(Records for this task begins)

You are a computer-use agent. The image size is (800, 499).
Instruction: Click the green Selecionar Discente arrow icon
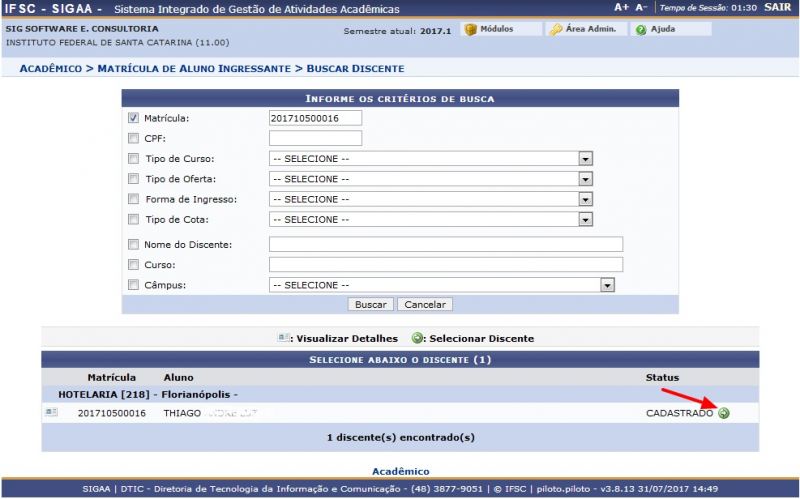tap(723, 413)
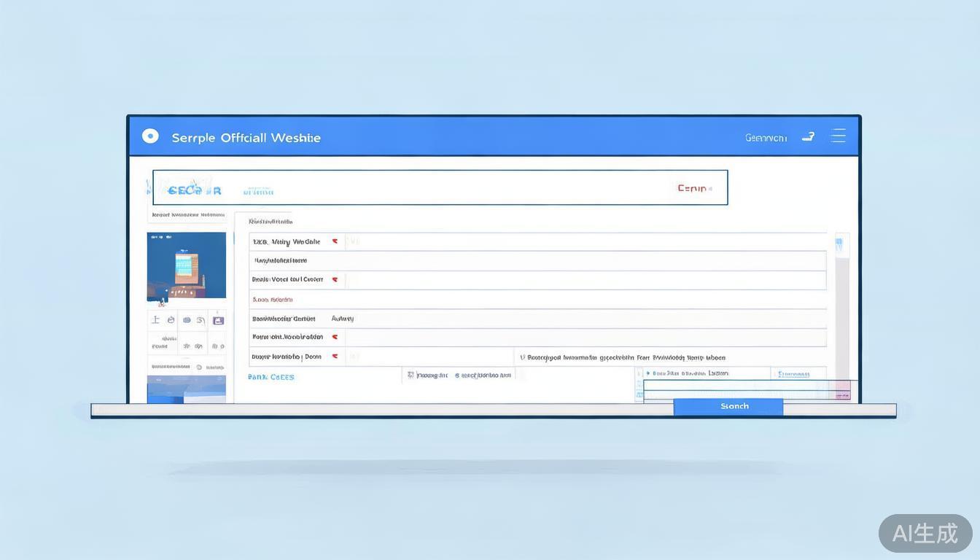The image size is (980, 560).
Task: Expand the red arrow in the last form row
Action: 335,357
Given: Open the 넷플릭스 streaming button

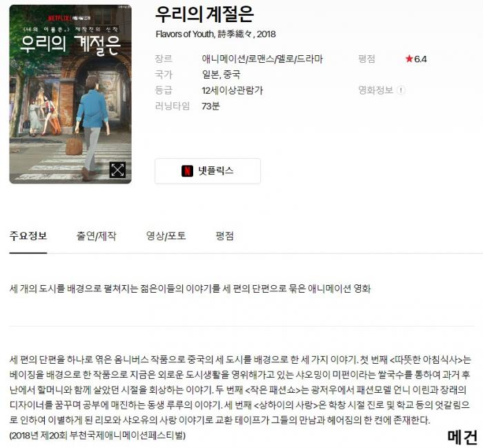Looking at the screenshot, I should [208, 171].
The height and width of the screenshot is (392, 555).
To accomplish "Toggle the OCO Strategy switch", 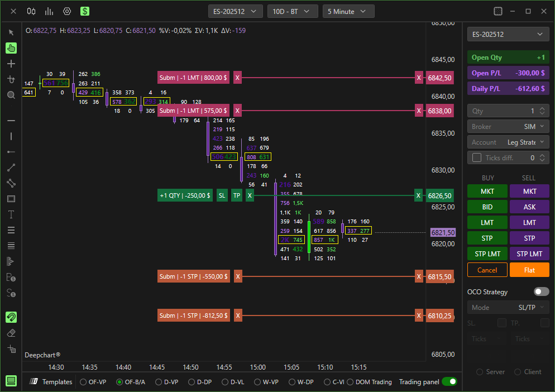I will point(540,291).
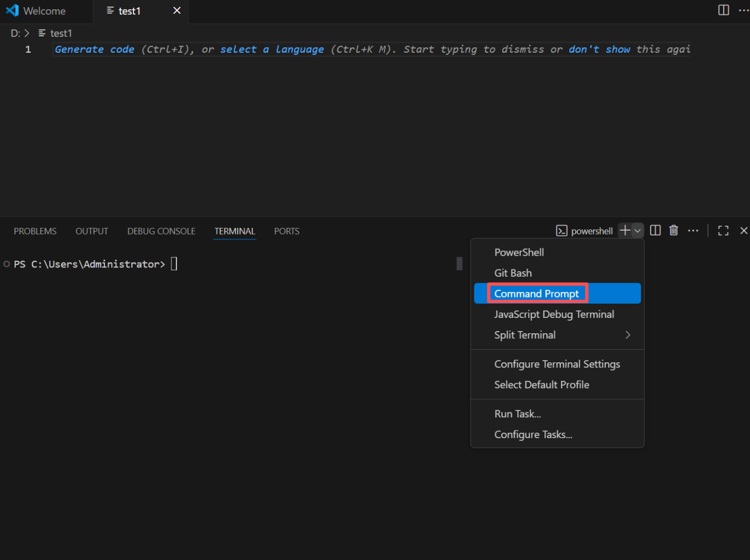This screenshot has height=560, width=750.
Task: Select Command Prompt from profile menu
Action: 536,294
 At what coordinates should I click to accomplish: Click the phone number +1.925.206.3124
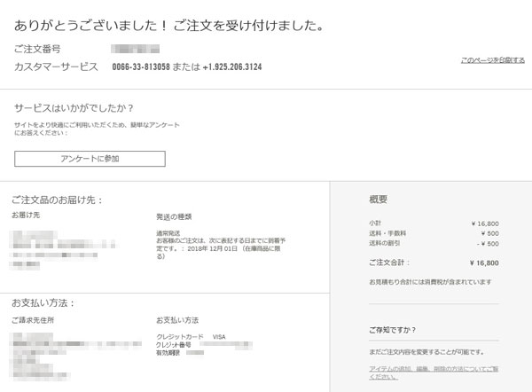click(232, 67)
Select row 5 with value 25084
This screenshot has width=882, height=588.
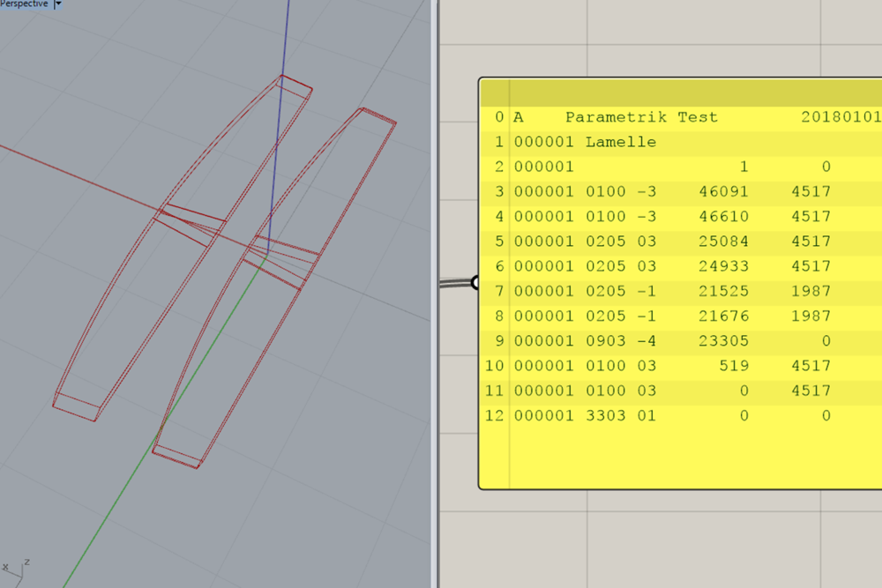[670, 241]

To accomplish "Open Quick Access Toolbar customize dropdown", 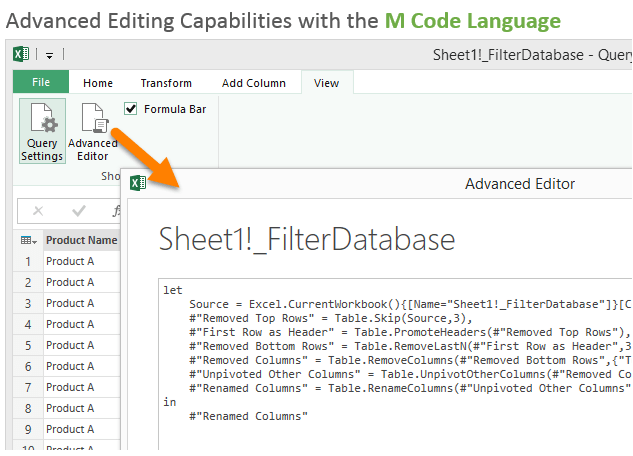I will [x=48, y=56].
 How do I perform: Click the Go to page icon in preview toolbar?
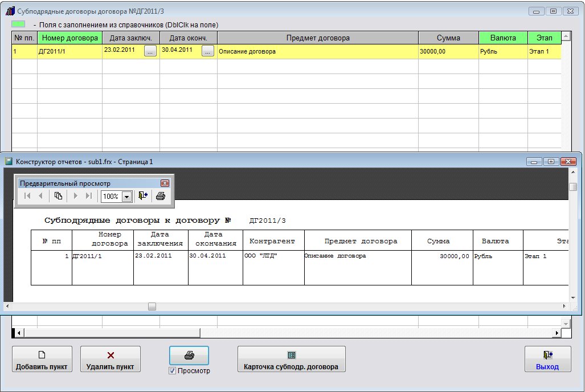click(x=58, y=196)
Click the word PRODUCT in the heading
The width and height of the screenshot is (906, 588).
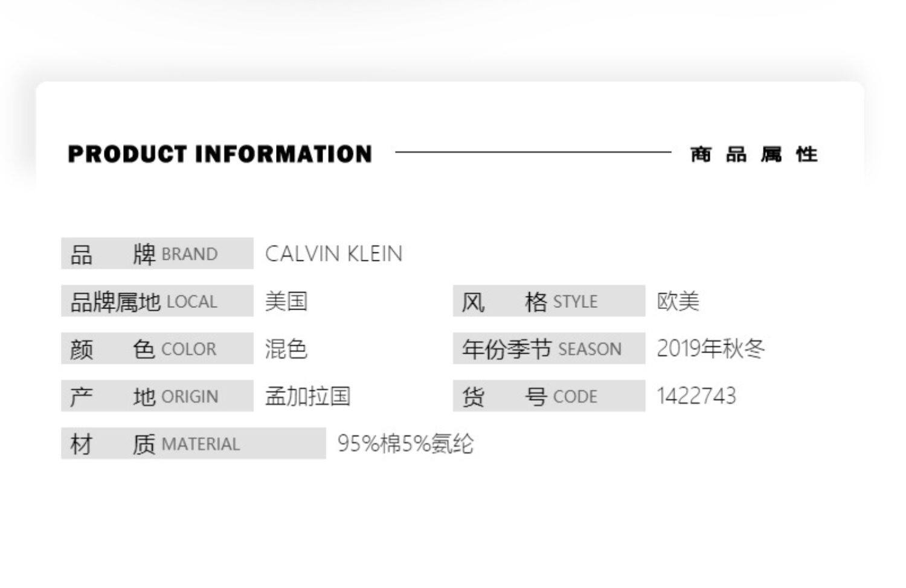(127, 155)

(Records for this task ends)

** Problem description **
Repeat the listing above exactly from its first line to the line containing "The height and", both included, and omit the pictures.

** Output **
You are a computer-use agent. The image size is (800, 499).
Instruction: Click the green Selecionar Discente arrow icon
tap(723, 413)
The image size is (980, 560).
Task: Expand the red arrow in the last form row
Action: 335,357
Given: Open the 넷플릭스 streaming button

Looking at the screenshot, I should [208, 171].
The height and width of the screenshot is (392, 555).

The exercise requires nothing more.